Synaptic impairment might precede neuronal degeneration in Parkinson’s disease. However, the intimate mechanisms altering synaptic function by the accumulation of presynaptic α-synuclein in striatal dopaminergic terminals before dopaminergic death occurs, have not been elucidated. Our aim is to unravel the sequence of synaptic functional and structural changes preceding the symptomatic dopaminergic cell death. As such, we evaluated the temporal sequence of functional and structural changes at striatal synapses before parkinsonian motor features appear in a rat model of progressive dopaminergic death induced by overexpression of the human mutated A53 T α-synuclein in the substantia nigra pars compacta, a protein transported to these synapses.

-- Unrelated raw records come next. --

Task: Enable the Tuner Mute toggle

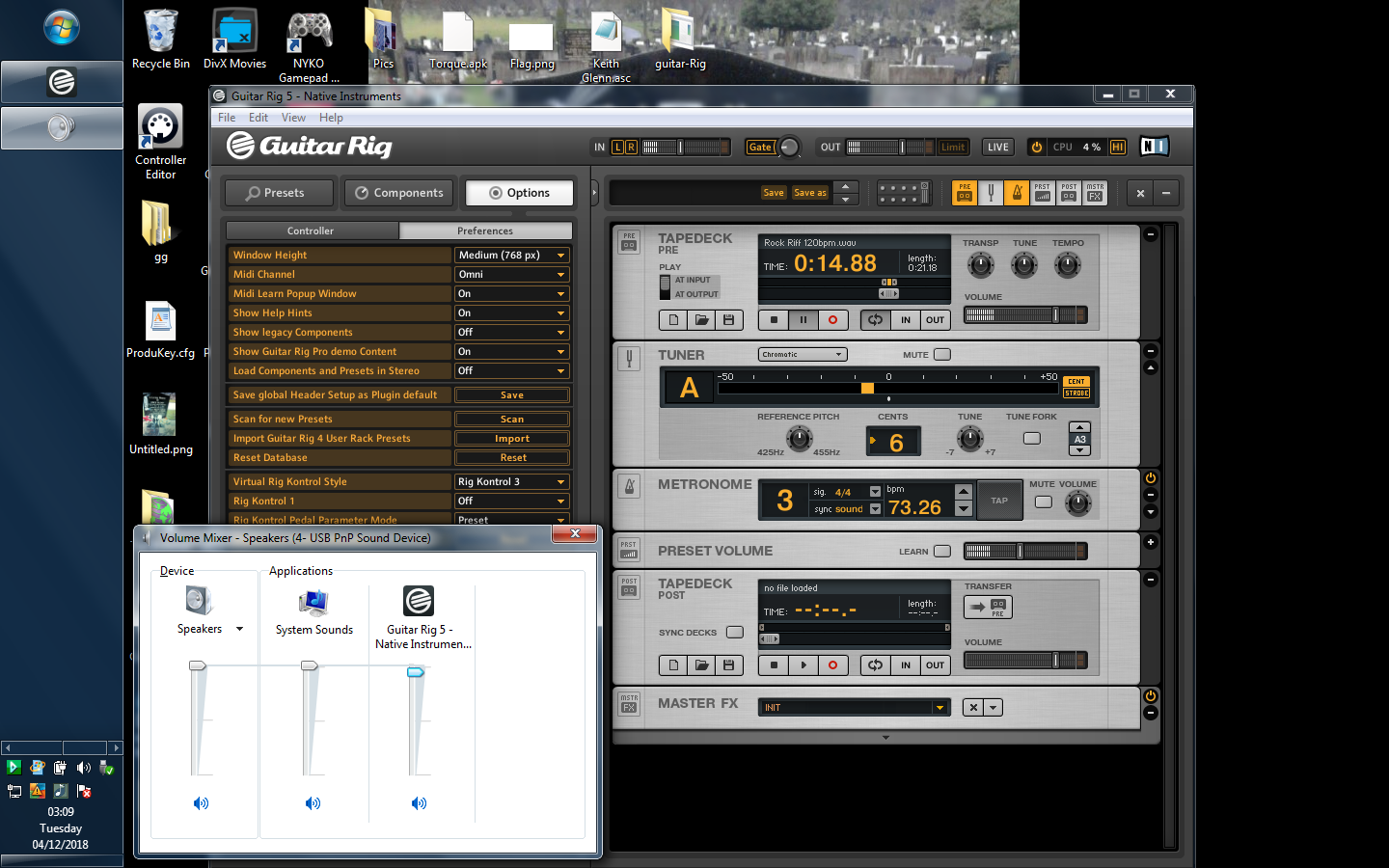Action: tap(942, 355)
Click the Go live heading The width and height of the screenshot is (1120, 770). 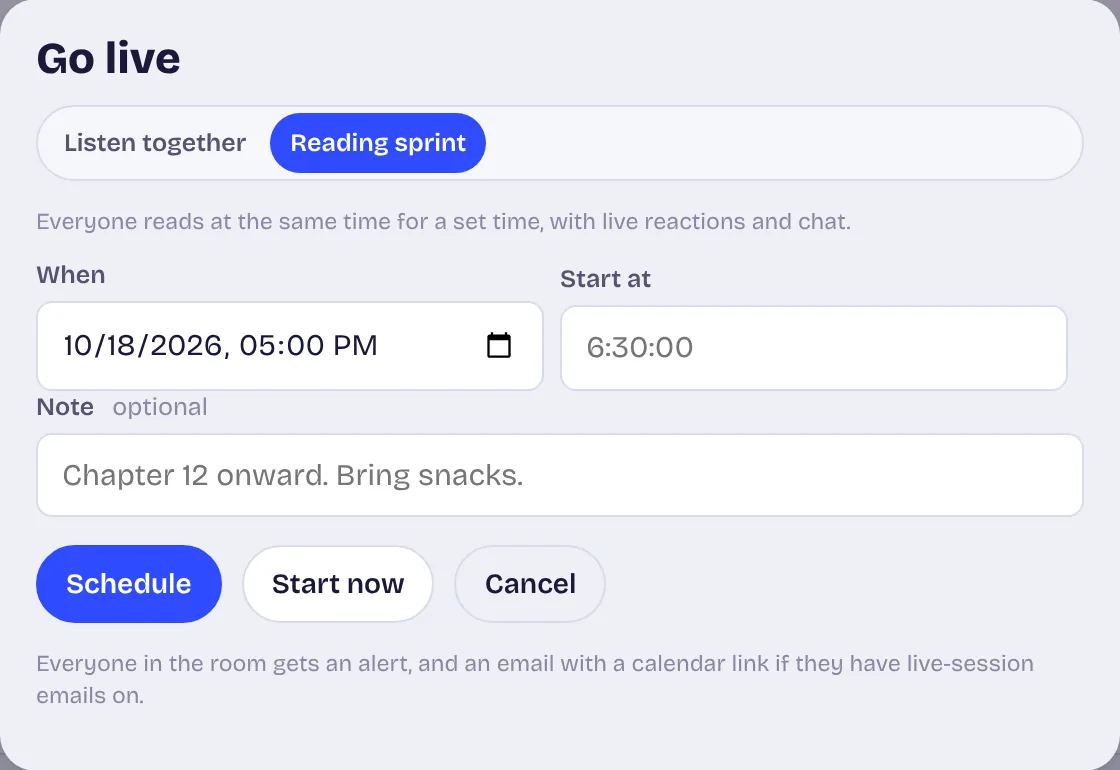[x=109, y=58]
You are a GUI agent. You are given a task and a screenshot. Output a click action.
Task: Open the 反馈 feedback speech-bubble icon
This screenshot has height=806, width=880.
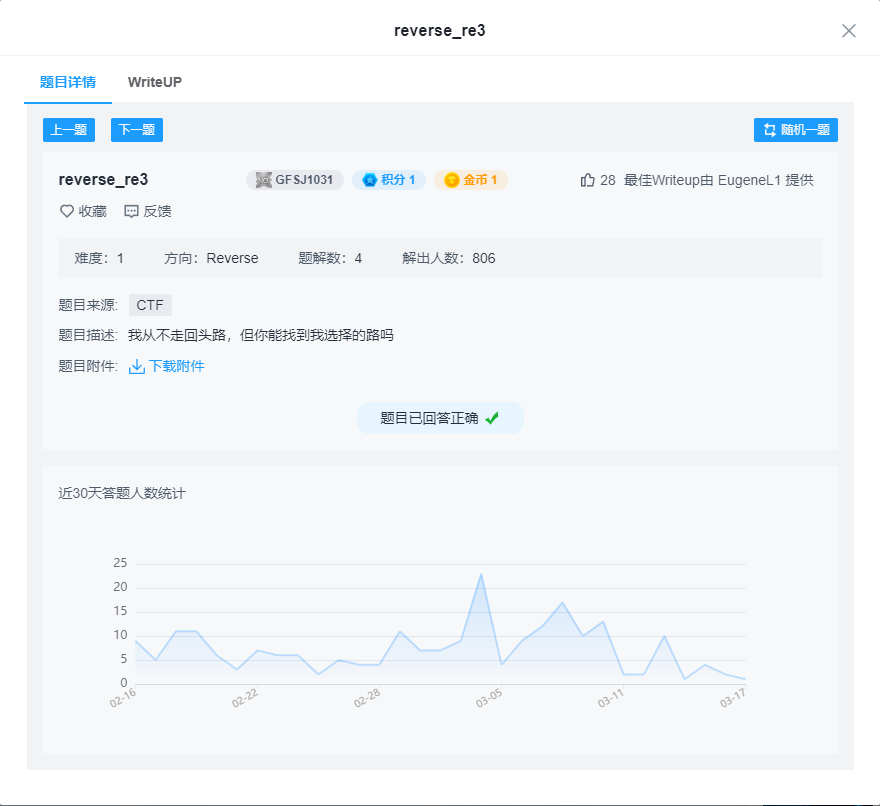(x=132, y=211)
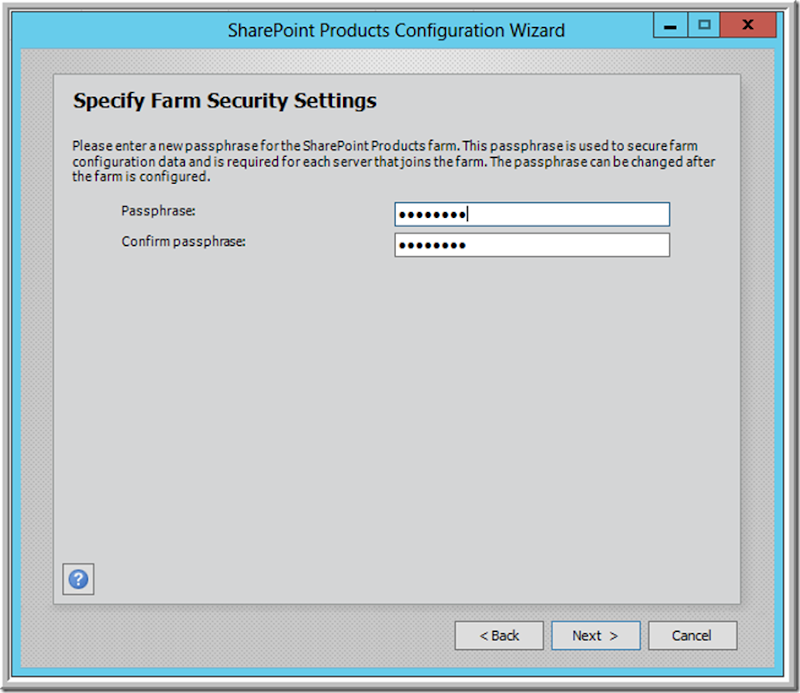Focus the Confirm passphrase input field
The height and width of the screenshot is (693, 800).
click(x=532, y=245)
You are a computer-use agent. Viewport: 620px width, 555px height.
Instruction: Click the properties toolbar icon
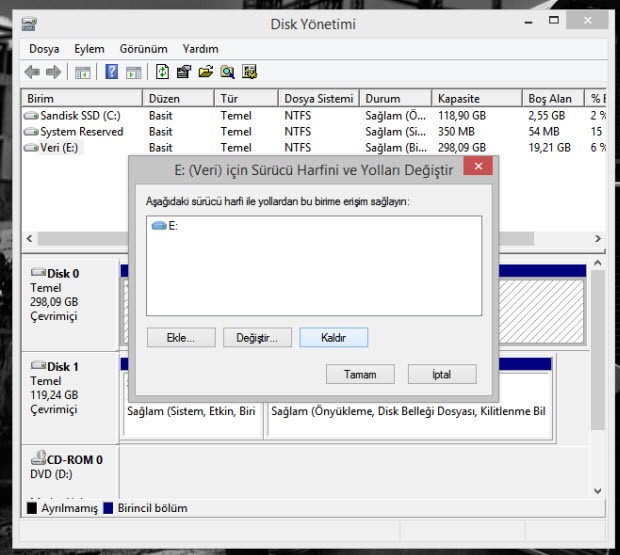(184, 72)
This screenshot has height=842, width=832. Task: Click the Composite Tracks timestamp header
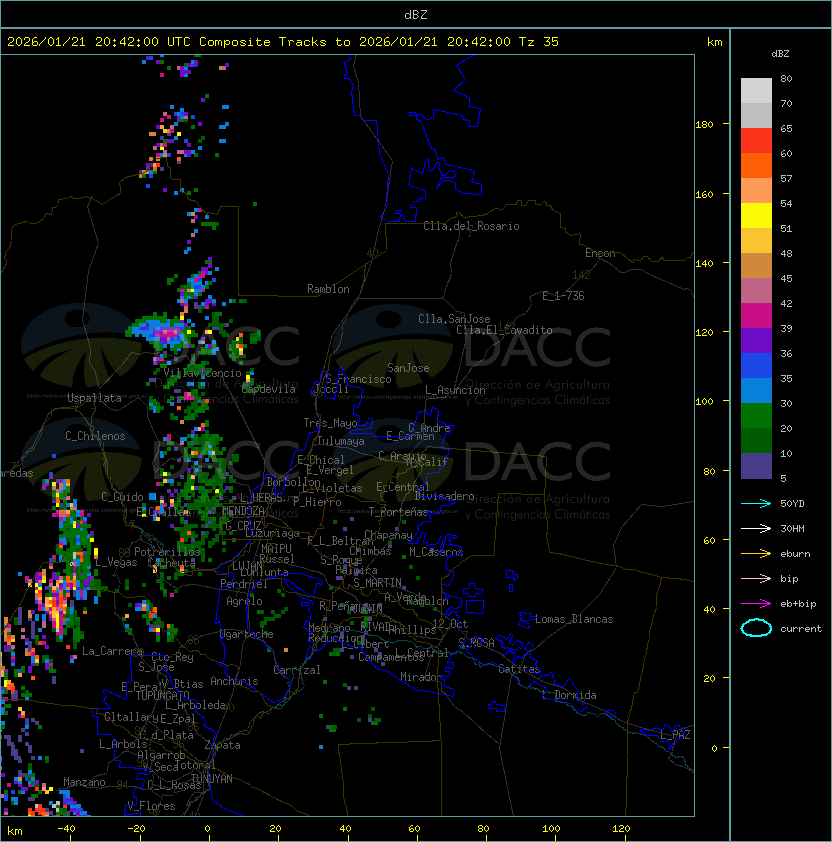click(x=283, y=42)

SWATH-MS proteomics identified deregulated proteins involved firstly in energy metabolism and later, in vesicle cycling and autophagy. After protein deregulation and when α-synuclein accumulated at striatal synapses, alterations to mitochondrial bioenergetics were observed using a Seahorse XF96 analyser. Sustained dysfunctional mitochondrial bioenergetics is followed by a decrease in the number of dopaminergic terminals, morphological and ultrastructural alterations, and an abnormal accumulation of autophagic/endocytic vesicles inside the remaining dopaminergic fibres evident by electron microscopy. The total mitochondrial population remained unchanged whereas the number of ultrastructurally damaged mitochondria increases as the pathological process evolves. We also observed ultrastructural signs of plasticity within glutamatergic synapses before the expression of motor abnormalities, such as a reduction in axospinous synapses and an increase in perforated post-synaptic densities. Overall, we found that a synaptic energetic failure and accumulation of dysfunctional organelles occur sequentially at the dopaminergic terminals as the earliest events preceding structural changes and cell death. We also identify key proteins involved in these earliest functional abnormalities that may be modulated and serve as therapeutic targets to counterbalance the degeneration of dopaminergic cells in order to delay or prevent the development of Parkinson’s disease.